_Your task_
Return the lines below in which the string "Instagram" occurs.

_Records from a collection_
····················
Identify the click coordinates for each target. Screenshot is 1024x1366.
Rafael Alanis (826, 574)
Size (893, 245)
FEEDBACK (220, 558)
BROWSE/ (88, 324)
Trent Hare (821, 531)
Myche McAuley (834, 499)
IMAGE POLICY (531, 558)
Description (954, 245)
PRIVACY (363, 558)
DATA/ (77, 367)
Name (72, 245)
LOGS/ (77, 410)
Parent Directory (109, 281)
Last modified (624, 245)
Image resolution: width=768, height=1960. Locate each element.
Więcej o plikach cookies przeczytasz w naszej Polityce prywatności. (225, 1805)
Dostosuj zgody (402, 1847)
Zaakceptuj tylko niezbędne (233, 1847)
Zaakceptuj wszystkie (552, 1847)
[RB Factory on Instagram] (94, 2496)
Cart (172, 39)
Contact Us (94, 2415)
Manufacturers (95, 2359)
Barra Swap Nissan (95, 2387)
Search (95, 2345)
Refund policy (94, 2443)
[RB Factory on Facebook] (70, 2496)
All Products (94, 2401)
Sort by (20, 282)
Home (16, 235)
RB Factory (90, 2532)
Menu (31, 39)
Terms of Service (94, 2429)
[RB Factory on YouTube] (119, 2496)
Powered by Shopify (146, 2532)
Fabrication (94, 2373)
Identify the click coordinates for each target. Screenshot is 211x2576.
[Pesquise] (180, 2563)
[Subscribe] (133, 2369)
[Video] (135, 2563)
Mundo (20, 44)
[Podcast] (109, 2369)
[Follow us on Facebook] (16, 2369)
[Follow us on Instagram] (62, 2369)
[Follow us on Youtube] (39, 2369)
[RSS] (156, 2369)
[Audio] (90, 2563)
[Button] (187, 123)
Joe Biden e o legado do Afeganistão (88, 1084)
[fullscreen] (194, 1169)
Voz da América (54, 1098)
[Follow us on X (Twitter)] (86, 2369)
····················
_Response box_
[RB Factory on Instagram] (94, 2496)
[Follow us on Instagram] (62, 2369)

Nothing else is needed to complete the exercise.